— start of Source records —

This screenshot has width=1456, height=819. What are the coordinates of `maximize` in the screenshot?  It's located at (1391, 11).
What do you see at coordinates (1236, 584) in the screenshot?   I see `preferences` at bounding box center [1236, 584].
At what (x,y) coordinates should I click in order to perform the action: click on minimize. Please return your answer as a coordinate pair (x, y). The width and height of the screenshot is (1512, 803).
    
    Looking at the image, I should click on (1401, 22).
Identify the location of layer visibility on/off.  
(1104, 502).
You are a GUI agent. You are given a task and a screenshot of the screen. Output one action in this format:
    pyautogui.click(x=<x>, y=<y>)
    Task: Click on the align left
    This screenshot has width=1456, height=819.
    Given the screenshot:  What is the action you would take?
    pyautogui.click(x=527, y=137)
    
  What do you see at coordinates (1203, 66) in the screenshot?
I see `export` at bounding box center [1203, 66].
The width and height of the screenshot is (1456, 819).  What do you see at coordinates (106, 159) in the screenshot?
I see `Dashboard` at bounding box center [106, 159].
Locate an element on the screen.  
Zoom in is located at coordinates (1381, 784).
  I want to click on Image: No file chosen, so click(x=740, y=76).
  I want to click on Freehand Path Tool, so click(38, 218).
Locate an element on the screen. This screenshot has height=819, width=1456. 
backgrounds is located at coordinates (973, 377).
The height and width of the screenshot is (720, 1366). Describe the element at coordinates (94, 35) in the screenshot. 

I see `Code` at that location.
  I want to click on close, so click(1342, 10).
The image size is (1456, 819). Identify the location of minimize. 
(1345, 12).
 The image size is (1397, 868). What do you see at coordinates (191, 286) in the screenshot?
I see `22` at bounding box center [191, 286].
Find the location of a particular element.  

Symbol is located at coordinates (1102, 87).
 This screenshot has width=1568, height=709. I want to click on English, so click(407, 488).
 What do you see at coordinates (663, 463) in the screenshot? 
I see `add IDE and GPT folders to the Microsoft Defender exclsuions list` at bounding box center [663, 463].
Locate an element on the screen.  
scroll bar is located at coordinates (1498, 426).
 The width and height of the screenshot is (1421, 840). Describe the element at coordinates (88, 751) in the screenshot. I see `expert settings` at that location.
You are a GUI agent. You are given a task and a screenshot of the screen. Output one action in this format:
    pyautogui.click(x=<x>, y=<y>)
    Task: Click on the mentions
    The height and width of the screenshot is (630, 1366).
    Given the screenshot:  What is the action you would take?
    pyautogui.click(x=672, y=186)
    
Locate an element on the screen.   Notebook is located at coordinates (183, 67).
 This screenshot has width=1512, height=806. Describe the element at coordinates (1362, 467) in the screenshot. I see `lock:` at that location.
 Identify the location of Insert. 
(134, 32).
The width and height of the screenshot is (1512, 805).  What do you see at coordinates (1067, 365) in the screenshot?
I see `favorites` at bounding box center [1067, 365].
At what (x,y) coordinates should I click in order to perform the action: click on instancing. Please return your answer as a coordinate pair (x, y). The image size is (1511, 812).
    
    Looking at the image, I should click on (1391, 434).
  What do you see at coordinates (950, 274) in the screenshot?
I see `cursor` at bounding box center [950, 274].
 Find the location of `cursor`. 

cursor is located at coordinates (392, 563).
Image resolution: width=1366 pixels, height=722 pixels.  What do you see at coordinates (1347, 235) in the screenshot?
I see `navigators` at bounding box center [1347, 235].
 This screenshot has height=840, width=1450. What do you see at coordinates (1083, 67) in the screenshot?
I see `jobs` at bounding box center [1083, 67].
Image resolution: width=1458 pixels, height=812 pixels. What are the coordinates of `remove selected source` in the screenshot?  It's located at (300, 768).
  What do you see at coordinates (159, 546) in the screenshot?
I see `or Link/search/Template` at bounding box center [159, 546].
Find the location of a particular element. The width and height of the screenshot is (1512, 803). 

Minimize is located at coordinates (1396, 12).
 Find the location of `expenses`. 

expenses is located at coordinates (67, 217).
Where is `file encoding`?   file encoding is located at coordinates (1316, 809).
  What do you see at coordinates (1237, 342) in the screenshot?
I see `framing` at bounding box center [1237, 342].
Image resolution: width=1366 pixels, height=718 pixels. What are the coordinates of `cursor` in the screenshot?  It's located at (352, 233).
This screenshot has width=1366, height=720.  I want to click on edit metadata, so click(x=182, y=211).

— end of Source records —

◆ Your objective: Edit all of the data above by replacing "Locate an element on the screen" with "Find an element on the screen" wherever it occurs, leaving every other part unchanged.

◆ Task answer:
This screenshot has width=1456, height=819. What are the coordinates of `maximize` in the screenshot?  It's located at (1391, 11).
What do you see at coordinates (1236, 584) in the screenshot?   I see `preferences` at bounding box center [1236, 584].
At what (x,y) coordinates should I click in order to perform the action: click on minimize. Please return your answer as a coordinate pair (x, y). The width and height of the screenshot is (1512, 803).
    
    Looking at the image, I should click on (1401, 22).
Identify the location of layer visibility on/off.  
(1104, 502).
You are a GUI agent. You are given a task and a screenshot of the screen. Output one action in this format:
    pyautogui.click(x=<x>, y=<y>)
    Task: Click on the align left
    This screenshot has width=1456, height=819.
    Given the screenshot:  What is the action you would take?
    pyautogui.click(x=527, y=137)
    
  What do you see at coordinates (1203, 66) in the screenshot?
I see `export` at bounding box center [1203, 66].
The width and height of the screenshot is (1456, 819).  What do you see at coordinates (106, 159) in the screenshot?
I see `Dashboard` at bounding box center [106, 159].
Find an element on the screen.  
Zoom in is located at coordinates (1381, 784).
  I want to click on Image: No file chosen, so click(x=740, y=76).
  I want to click on Freehand Path Tool, so click(38, 218).
Find an element on the screen. This screenshot has height=819, width=1456. 
backgrounds is located at coordinates (973, 377).
The height and width of the screenshot is (720, 1366). Describe the element at coordinates (94, 35) in the screenshot. 

I see `Code` at that location.
  I want to click on close, so click(1342, 10).
The image size is (1456, 819). Identify the location of minimize. 
(1345, 12).
 The image size is (1397, 868). What do you see at coordinates (191, 286) in the screenshot?
I see `22` at bounding box center [191, 286].
Find the location of a particular element.  

Symbol is located at coordinates (1102, 87).
 This screenshot has width=1568, height=709. I want to click on English, so click(407, 488).
 What do you see at coordinates (663, 463) in the screenshot? 
I see `add IDE and GPT folders to the Microsoft Defender exclsuions list` at bounding box center [663, 463].
Find an element on the screen.  
scroll bar is located at coordinates (1498, 426).
 The width and height of the screenshot is (1421, 840). Describe the element at coordinates (88, 751) in the screenshot. I see `expert settings` at that location.
You are a GUI agent. You are given a task and a screenshot of the screen. Output one action in this format:
    pyautogui.click(x=<x>, y=<y>)
    Task: Click on the mentions
    The height and width of the screenshot is (630, 1366).
    Given the screenshot:  What is the action you would take?
    pyautogui.click(x=672, y=186)
    
Find an element on the screen.   Notebook is located at coordinates (183, 67).
 This screenshot has width=1512, height=806. Describe the element at coordinates (1362, 467) in the screenshot. I see `lock:` at that location.
 Identify the location of Insert. 
(134, 32).
The width and height of the screenshot is (1512, 805).  What do you see at coordinates (1067, 365) in the screenshot?
I see `favorites` at bounding box center [1067, 365].
At what (x,y) coordinates should I click in order to perform the action: click on instancing. Please return your answer as a coordinate pair (x, y). The image size is (1511, 812).
    
    Looking at the image, I should click on (1391, 434).
  What do you see at coordinates (950, 274) in the screenshot?
I see `cursor` at bounding box center [950, 274].
 Find the location of `cursor`. 

cursor is located at coordinates (392, 563).
Image resolution: width=1366 pixels, height=722 pixels.  What do you see at coordinates (1347, 235) in the screenshot?
I see `navigators` at bounding box center [1347, 235].
 This screenshot has height=840, width=1450. What do you see at coordinates (1083, 67) in the screenshot?
I see `jobs` at bounding box center [1083, 67].
Image resolution: width=1458 pixels, height=812 pixels. What are the coordinates of `remove selected source` in the screenshot?  It's located at (300, 768).
  What do you see at coordinates (159, 546) in the screenshot?
I see `or Link/search/Template` at bounding box center [159, 546].
Find the location of a particular element. The width and height of the screenshot is (1512, 803). 

Minimize is located at coordinates (1396, 12).
 Find the location of `expenses`. 

expenses is located at coordinates (67, 217).
Where is `file encoding`?   file encoding is located at coordinates (1316, 809).
  What do you see at coordinates (1237, 342) in the screenshot?
I see `framing` at bounding box center [1237, 342].
Image resolution: width=1366 pixels, height=718 pixels. What are the coordinates of `cursor` in the screenshot?  It's located at (352, 233).
This screenshot has width=1366, height=720.  I want to click on edit metadata, so click(x=182, y=211).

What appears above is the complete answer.